Alla memoria di Roberto Ruffilli sono stati dedicati:
– l’aula 115 dell’Università Cattolica di Milano;
– l’Istituto Statale di Istruzione Superiore “Roberto Ruffilli” che a partire dal 2000-2001 comprende – l’Istituto Professionale per i Servizi Sociali “Melozzo da Forlì” e l’Istituto Professionale per il Commercio e il Turismo “Ivo Oliveti” (dal 1 settembre 2014 denominato Istituto Professionale “Ruffilli”);
– una casa di riposo, sita sul lato opposto di corso Diaz rispetto alla casa dove Ruffilli abitava e dove venne ucciso;
– una Fondazione che promuove iniziative di studio, ricerca e formazione sui temi della vita pubblica;
– un riconoscimento della Camera di Commercio di Forlì-Cesena agli studenti che hanno superato l’esame di Stato della Scuola Media secondaria con una votazione di 100/100;
– la Biblioteca Centralizzata del Polo di Forlì dell’Università di Bologna, sita nell’ex Padiglione Pallareti dell’ex Ospedale “Morgagni”.
CON IL NASO ALL’INSÙ
All’incirca di fronte alla Chiesa di Sant’Antonio Abate, al numero 116 di corso Diaz, due lapidi – poste a destra di un portale con ghiera in cotto, quasi certamente di epoca rinascimentale – ricordano l’uccisione del senatore Roberto Ruffilli da parte delle “Brigate Rosse”.
La prima, collocata a un anno di distanza dal feroce assassinio, reca incise queste parole:
IN QUESTA SUA DIMORA DI SERENITÀ E DI STUDIO / IL 16 APRILE 1988 / CADEVA VITTIMA DI BARBARO ATTENTATO TERRORISTICO / ROBERTO RUFFILLI / PROFESSORE NELL’UNIVERSITÀ DI BOLOGNA / SENATORE DELLA REPUBBLICA / MENTRE INTENSAMENTE OPERAVA / CON FEDE CRISTIANA E INTELLIGENZA POLITICA / PER IL RINNOVAMENTO DELLE ISTITUZIONI DEMOCRATICHE. / LA SUA CITTÀ / RICORDANDONE COMMOSSA IL SACRIFICIO / NEL PRIMO ANNIVERSARIO
La seconda, posta nel ventennale dell’omicidio, rimarca:
VENT’ANNI FA / LE BRIGATE ROSSE PARTITO COMUNISTA COMBATTENTE / A DIECI ANNI DI DISTANZA DAL SACRIFICIO DI ALDO MORO / UCCISERO UN ALTRO CATTOLICO DEMOCRATICO / ROBERTO RUFFILLI / MA NON IL SUO PENSIERO POLITICO E COSTITUZIONALE / IL CITTADINO COME ARBITRO / RESTA PATRIMONIO DI TUTTI I SINCERI DEMOCRATICI / LA SUA LATA LEZIONE DI IMPEGNO CULTURALE E CIVILE / SIA ESEMPIO E MONITO PER LE GIOVANI GENERAZIONI / Q.M.P. 16 APRILE 2008
Il restauro dell’edificio, terminato nel 2005, è stato condotto dall’architetto Roberto Gherardi.
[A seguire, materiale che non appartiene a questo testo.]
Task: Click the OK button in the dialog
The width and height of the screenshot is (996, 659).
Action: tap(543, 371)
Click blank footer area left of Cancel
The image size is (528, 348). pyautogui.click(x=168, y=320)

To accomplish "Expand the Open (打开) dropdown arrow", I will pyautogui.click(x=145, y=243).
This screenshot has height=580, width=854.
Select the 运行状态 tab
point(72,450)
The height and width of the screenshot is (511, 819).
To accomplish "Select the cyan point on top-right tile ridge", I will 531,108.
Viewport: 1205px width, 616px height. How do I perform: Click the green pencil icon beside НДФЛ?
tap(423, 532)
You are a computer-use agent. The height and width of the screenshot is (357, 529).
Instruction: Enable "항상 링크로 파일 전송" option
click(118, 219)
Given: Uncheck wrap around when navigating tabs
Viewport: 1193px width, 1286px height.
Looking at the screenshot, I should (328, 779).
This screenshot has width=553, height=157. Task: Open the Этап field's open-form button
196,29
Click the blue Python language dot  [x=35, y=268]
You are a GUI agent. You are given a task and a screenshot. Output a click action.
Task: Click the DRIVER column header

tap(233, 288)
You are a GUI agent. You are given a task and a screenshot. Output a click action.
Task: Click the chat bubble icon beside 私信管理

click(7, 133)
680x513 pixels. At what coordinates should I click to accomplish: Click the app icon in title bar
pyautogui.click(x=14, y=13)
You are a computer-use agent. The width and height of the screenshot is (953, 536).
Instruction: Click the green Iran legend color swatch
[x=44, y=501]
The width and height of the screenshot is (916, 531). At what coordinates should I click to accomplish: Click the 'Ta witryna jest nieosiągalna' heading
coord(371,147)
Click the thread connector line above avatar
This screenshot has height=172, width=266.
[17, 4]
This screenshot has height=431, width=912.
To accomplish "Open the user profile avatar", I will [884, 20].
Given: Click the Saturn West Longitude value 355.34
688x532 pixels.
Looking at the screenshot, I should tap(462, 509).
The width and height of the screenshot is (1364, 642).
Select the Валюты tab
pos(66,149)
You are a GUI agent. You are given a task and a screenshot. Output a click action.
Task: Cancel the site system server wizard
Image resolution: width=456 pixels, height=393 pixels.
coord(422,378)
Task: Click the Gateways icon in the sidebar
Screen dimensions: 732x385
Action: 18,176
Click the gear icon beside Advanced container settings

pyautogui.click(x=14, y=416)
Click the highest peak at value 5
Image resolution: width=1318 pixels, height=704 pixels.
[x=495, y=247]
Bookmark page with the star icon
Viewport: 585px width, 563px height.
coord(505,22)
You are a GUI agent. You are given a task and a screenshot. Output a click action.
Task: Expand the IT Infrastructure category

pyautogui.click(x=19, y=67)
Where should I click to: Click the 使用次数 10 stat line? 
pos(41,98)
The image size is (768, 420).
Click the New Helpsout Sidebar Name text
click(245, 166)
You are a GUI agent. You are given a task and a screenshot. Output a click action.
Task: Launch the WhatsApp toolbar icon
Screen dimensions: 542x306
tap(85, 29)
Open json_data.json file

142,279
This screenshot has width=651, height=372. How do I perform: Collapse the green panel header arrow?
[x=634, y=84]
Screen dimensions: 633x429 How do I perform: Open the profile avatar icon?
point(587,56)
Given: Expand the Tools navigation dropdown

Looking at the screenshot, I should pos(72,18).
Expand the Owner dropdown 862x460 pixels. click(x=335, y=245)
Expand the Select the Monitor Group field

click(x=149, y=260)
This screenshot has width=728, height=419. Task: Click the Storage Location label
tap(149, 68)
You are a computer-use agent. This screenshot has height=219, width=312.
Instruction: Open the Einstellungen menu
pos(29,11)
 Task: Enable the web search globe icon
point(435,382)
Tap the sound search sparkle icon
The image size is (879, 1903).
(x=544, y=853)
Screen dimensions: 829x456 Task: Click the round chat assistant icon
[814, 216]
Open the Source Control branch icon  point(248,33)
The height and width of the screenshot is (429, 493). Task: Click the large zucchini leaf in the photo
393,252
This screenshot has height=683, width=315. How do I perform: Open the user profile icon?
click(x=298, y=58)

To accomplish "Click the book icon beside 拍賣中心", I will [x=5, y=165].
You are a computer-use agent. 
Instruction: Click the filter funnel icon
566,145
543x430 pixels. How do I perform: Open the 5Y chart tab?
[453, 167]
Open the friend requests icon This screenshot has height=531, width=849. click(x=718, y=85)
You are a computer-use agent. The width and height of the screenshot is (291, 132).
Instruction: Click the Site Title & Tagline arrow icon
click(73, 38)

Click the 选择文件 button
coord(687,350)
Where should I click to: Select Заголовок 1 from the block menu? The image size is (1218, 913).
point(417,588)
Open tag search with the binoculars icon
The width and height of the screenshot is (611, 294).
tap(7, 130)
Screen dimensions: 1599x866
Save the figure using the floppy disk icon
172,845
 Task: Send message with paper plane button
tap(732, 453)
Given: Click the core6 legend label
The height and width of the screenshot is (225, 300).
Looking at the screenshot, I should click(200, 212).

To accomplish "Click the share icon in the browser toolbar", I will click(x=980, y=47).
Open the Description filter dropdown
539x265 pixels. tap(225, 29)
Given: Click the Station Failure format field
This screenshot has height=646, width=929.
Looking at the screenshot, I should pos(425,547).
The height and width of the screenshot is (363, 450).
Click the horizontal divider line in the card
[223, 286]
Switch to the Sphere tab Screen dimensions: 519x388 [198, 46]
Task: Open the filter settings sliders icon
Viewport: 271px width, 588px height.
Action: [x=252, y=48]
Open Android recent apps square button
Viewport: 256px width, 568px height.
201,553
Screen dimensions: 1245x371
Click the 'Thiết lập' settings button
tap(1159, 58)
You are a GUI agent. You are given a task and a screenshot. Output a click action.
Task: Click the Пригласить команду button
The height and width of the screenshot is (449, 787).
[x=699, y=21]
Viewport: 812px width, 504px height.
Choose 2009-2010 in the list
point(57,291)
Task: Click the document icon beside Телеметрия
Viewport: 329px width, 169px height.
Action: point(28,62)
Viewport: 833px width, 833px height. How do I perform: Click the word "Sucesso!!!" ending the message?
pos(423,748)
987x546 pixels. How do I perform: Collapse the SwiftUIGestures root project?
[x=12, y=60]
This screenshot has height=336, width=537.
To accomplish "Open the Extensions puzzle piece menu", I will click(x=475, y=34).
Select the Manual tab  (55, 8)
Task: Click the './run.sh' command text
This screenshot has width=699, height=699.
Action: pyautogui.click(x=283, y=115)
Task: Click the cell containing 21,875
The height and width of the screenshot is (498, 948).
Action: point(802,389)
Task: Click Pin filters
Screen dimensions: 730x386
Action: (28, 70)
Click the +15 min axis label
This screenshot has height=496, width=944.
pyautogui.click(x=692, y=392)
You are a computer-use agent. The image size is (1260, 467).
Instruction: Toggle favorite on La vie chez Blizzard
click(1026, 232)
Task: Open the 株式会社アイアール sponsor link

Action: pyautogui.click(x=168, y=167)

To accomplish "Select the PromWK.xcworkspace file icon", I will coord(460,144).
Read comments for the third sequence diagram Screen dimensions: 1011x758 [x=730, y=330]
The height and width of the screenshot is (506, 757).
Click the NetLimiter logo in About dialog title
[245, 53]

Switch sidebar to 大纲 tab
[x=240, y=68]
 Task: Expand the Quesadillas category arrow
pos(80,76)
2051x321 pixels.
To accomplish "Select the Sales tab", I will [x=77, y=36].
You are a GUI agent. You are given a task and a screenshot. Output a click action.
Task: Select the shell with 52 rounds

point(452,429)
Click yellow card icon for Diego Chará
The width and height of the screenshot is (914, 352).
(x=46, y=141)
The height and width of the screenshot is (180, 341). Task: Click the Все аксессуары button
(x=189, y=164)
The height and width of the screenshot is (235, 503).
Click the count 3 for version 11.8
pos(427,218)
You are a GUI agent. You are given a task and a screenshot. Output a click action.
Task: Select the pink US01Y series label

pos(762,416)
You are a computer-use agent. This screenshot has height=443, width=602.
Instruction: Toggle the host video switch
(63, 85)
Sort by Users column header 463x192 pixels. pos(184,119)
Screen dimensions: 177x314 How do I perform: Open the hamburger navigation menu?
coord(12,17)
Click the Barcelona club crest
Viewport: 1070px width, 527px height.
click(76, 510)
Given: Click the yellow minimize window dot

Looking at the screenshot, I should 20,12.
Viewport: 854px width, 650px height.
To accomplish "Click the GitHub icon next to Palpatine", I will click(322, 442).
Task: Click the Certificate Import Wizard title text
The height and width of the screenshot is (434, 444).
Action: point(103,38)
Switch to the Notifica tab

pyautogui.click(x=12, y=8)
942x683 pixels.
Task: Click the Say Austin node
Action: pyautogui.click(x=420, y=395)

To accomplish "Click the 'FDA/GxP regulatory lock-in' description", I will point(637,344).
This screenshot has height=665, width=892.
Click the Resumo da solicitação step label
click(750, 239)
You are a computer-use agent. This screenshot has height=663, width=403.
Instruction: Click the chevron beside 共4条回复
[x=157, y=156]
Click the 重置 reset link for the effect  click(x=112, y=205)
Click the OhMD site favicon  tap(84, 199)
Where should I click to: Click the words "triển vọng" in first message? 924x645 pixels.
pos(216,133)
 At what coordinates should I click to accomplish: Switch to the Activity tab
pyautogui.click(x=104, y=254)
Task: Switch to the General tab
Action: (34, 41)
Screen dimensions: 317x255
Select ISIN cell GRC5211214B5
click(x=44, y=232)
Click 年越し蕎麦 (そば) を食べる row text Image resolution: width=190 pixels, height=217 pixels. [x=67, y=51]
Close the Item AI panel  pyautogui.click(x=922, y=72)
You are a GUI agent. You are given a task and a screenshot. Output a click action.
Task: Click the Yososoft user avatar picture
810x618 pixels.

Nel 2011 l’appartamento del professor Ruffilli è stato destinato a sede della Fondazione che porta il suo nome e che promuove iniziative di studio, ricerca, informazione e incontro su temi e problemi della vita pubblica, rivolgendosi in particolare ai giovani.
Per concludere va detto che, il 4 ottobre 1845, in questo stesso palazzo nacque Olindo Guerrini, noto anche come Lorenzo Stecchetti, poeta e scrittore italiano, autore di irriverenti sonetti dialettali contro i potenti e fortemente anticlericali, di cui quest’anno, il 21 ottobre, ricorre il centenario della scomparsa.